Argentina has been “printing money for the people” MMT-style for many years. Its wrongly-called “inclusive monetary policy” of the past - print money to finance massive government spending - has driven the country to massive inflation and depression.
This is the main reason why a country with an excellent education, human capital, and high economic potential has third-world inflation rates.
Argentina inflation rose to 54% annualized this week. Bonds spreads soared to 854 Bps, the two-year Credit Default Swap (CDS) is at 1094 bps; and the five-year at 948 Bps. But the country’s governments blame inflation on anything except its insane monetary policy
The Argentine economy is more fragile and vulnerable than similar ones. However, Argentina is also one of the countries with the highest economic potential. There are five essential factors to understand the weakness of the economy:
The Peso. Despite the dovish policies of the Federal Reserve and the change of course in the process of normalization, the Peso is, again, the worst performing currency against the dollar in 2019. The dollar index has not moved much against its basket of currencies, therefore, it is the disastrous monetary policy that made the Peso plummet. A weak currency is a danger to the stability of the country and the successive governments only seem to want to patch up the mistaken monetary policy of the Central Bank. A weak Peso does not make the Argentine economy more competitive or export more, as reality shows. If the country does not address in a serious and determined way the error of maintaining a currency in a constant process of destruction of its purchasing power, it will simply move from crisis to crisis again.
Monetary policy is also seriously inflationary. Not by mistake, but by design. Governments prefer to see high inflation and blame an inexistent external enemy than to stop financing the bloated public spending with newly printed currency. The loss of purchasing power of the currency is added to an inflation rate that should not correspond to a country with the potential and human capital of Argentina. Argentina has been, for many years, a country with the potential of a developed economy and a monetary policy of a third-world country. It has followed the MMT recommendations for years. Many claim that dollarization would be worse because it was already attempted and led to a crisis, except that this argument is false. Argentina did not dollarize, it carried out an exchange rate subterfuge by pegging the Peso to the US Dollar with a completely inflated exchange rate that led to the accumulation of imbalances. Argentina did not have dollars, it had pesos in disguise. Dollarization is what Ecuador did, abandoning the sucre , which allowed the country to avoid a Venezuelan-style hyperinflation.
Very high taxes. Argentina’s tax wedge remains the highest in the region and one of the highest for companies in the world,. This constant expropriation of wealth via currency devaluation, inflation and taxes work as a huge barrier to international investment, growth and job creation. In Argentina, one always hears that “tax revenues are low” and that therefore taxes cannot be cut. However, raising them puts a lid on job creation, productive investment and the attraction of capital, and revenues are even lower.
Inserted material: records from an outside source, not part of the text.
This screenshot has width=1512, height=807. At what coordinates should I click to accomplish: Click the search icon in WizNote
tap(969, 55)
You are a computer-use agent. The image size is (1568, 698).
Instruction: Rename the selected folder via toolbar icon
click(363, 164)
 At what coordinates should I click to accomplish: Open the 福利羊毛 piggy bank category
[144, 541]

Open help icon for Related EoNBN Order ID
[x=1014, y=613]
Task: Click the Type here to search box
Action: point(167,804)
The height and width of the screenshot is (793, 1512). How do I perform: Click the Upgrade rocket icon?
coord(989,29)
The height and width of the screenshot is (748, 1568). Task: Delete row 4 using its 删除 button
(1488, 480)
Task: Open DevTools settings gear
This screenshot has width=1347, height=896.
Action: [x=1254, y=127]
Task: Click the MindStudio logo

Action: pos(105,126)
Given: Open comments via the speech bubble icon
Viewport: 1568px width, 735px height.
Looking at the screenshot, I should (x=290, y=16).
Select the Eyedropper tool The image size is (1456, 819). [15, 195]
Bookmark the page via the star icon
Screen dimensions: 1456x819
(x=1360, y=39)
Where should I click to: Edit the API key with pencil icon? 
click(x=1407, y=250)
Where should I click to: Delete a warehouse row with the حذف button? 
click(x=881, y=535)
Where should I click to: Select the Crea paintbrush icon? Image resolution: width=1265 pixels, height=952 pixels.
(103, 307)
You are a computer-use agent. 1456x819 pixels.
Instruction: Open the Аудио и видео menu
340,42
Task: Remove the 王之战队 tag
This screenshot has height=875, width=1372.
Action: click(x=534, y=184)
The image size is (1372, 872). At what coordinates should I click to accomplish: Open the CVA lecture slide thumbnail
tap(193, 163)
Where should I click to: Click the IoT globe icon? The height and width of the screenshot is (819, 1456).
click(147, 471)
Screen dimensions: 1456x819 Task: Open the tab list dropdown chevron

High government expenditure. Denying the depressive effect of extractive political spending, within a public expenditure that already reaches more than 45% of GDP, is a problem for a country with high potential. It not only is the highest public expenditure in the region but the most inefficient according to the Inter-American Development Bank. The inefficiency of public spending in Argentina reaches 7.2% of GDP.
The loopholes of protectionism. According to the global competitiveness index of the World Economic Forum, Argentina is ranked 92 out of 137 countries. The deterioration trend generated between 2012 and 2015 has been reduced for three years, but the challenges are important. One of them is to eliminate the loopholes of anti-trade and protectionist measures imposed from the short-sighted perception that protectionism would replace imports and strengthen the economy while printing money would spur growth. There are still significant recesses of that period that act as a disincentive to growth and, above all, as a warning to global investors who prefer to avoid long-term and capital intensive investment in Argentina.
It is true that some measures have been taken to reverse these elements of fragility, but reforms must be more courageous to prevent the economy from falling further in 2019 and 2020.
It is not easy to change wrong “neo Keynesian” policies of the Kirchner era without recognizing the enormous monetary and fiscal hole created by the previous administration, but if the reforms are not decisive and clear, the Argentine economy will continue to be fragile and more vulnerable to economic cycles than other similar ones. Argentina is a great country with terrible monetary and fiscal policies. With such potential for growth and employment, it is worthwhile to be brave and put an end to the remnants of past wrong policies.